185.—(1) A licensee must draw up and maintain a cyber security strategy for the network and information systems (“the systems”) used in relation to spaceflight operations for which it is responsible.
(2) The strategy must—
(a)be kept up to date,
(b)be reviewed—
(i)no more than 12 months after the date on which the licence was granted and, subsequently, at intervals not exceeding 12 months, and
(ii)upon any upgrades made to the systems,
(c)be sent to the regulator following a review referred to in sub-paragraph (b)(i),
(d)be proportionate and appropriate for the type of systems operated,
(e)comply with international obligations of the United Kingdom and be consistent with such obligations,
(f)be based on a security risk assessment which—
(i)has been carried out by the licensee, and
(ii)is reviewed no more than 12 months after the date on which the licence was granted and, subsequently, at intervals not exceeding 12 months, and upon any upgrades made to the systems,
(g)ensure the security of the systems managed by employees or agents of the licensee,
(h)ensure that the systems are protected from—
(i)unauthorised access or interference,
(ii)other unlawful occurrences, and
(iii)cyber threat, and
(i)ensure that the licensee’s suppliers and their supply chain specify in their security protocols how they will achieve the cyber security requirements set out in the strategy.
(3) In this regulation—
“cyber threat” means anything capable of compromising the security of, or causing harm to, information systems and internet connected devices including hardware, software and associated infrastructure, the data on them and the services they provide, primarily by cyber means;
“jamming” means a deliberate blocking or interference with a wireless communication system by transmission of radio signals that disrupt information flow in wireless data networks by decreasing the signal to noise ratio;
“network and information systems” in connection with spaceflight operations means—
an electronic communications network within the meaning of section 32 of the Communications Act 2003(1),
any device or group of interconnected or related devices, one or more of which, pursuant to a programme, perform automatic processing of digital data,
digital data stored, processed, retrieved or transmitted by elements covered under sub-paragraphs (a) or (b) for the purposes of their operation, use, protection and maintenance, or
a flight safety system;
“spoofing” means a technique used to gain unauthorised access to computers whereby an intruder sends messages to a computer indicating that the message is coming from a trusted source;
“unauthorised access or interference” in connection with the security of systems relating to spaceflight operations includes hacking, jamming or spoofing of services or other recognised cyber threats;
“unlawful occurrences” includes theft of data.

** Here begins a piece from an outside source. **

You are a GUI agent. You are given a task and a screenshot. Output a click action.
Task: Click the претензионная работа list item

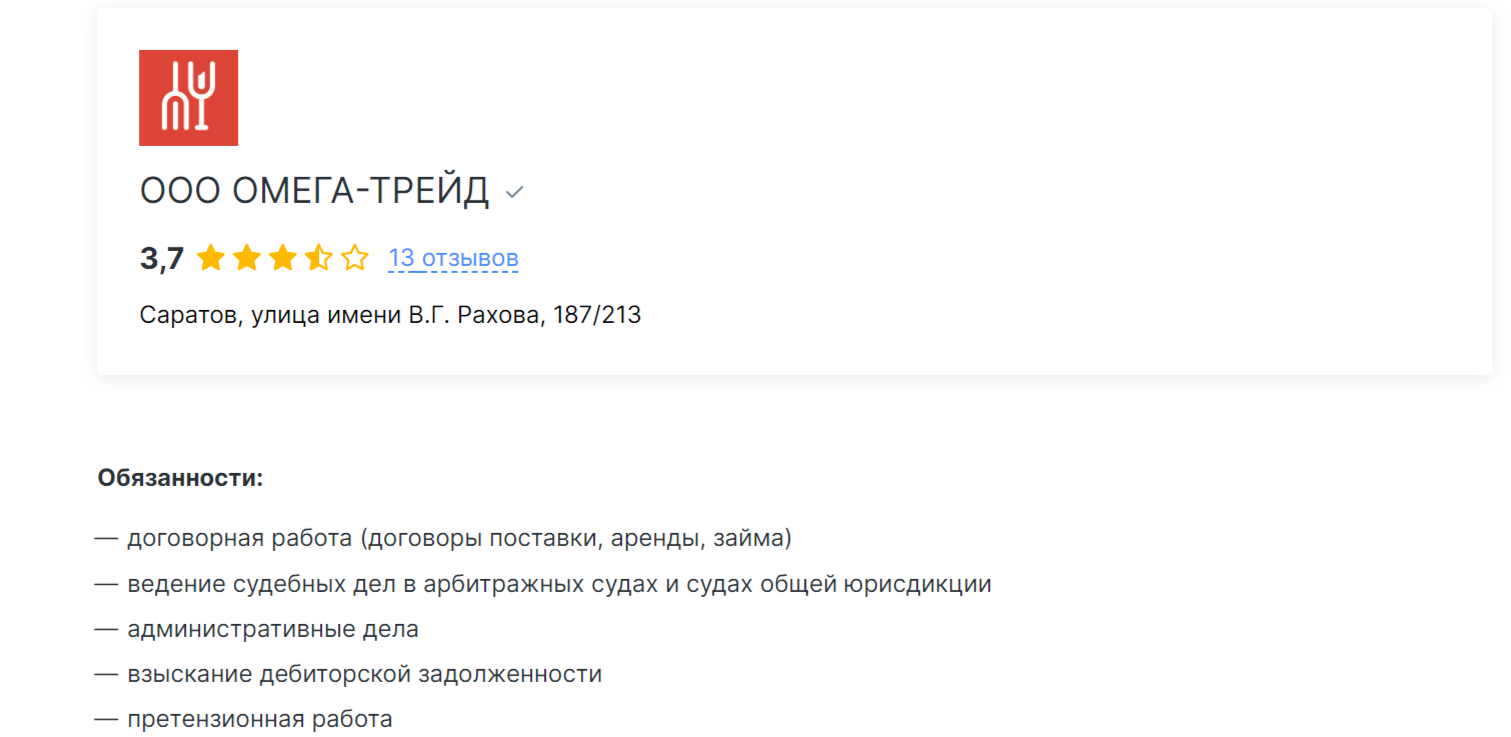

186.—(1) A licensee must inform the regulator of any notifiable incident promptly and in any event within 72 hours after it becomes aware that a notifiable incident has occurred.
(2) In this regulation—
“notifiable incident” means any event—
of a type that has been determined by the regulator and the licensee as having an adverse effect on the security of the network and information systems used in relation to spaceflight operations, and
that may have a significant impact on future essential services provided by the licensee;
“security” in connection with the network and information systems means the ability of the network and information systems to resist any action that compromises the availability, authenticity, integrity or confidentiality of stored, transmitted or processed data or the related services offered by, or accessible via, the systems.
2003 c. 21. Section 32(1) was amended by S.I. 2011/1210.